Start of Source material

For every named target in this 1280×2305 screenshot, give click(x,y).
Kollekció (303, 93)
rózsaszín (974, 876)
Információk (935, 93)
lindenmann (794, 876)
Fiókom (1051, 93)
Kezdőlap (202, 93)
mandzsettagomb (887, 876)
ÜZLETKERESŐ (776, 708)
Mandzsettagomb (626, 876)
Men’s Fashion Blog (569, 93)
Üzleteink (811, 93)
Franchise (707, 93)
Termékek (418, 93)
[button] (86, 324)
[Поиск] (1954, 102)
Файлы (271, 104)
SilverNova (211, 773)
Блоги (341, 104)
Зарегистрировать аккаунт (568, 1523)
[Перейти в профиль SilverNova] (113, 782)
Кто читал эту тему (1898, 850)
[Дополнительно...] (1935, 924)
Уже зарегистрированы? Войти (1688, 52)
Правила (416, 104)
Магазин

End of Source material

Your instructions:
Looking at the records above, please output exactly the lines that run from the one holding "Információk (935, 93)" to the final line, and only those.

Answer section:
Információk (935, 93)
lindenmann (794, 876)
Fiókom (1051, 93)
Kezdőlap (202, 93)
mandzsettagomb (887, 876)
ÜZLETKERESŐ (776, 708)
Mandzsettagomb (626, 876)
Men’s Fashion Blog (569, 93)
Üzleteink (811, 93)
Franchise (707, 93)
Termékek (418, 93)
[button] (86, 324)
[Поиск] (1954, 102)
Файлы (271, 104)
SilverNova (211, 773)
Блоги (341, 104)
Зарегистрировать аккаунт (568, 1523)
[Перейти в профиль SilverNova] (113, 782)
Кто читал эту тему (1898, 850)
[Дополнительно...] (1935, 924)
Уже зарегистрированы? Войти (1688, 52)
Правила (416, 104)
Магазин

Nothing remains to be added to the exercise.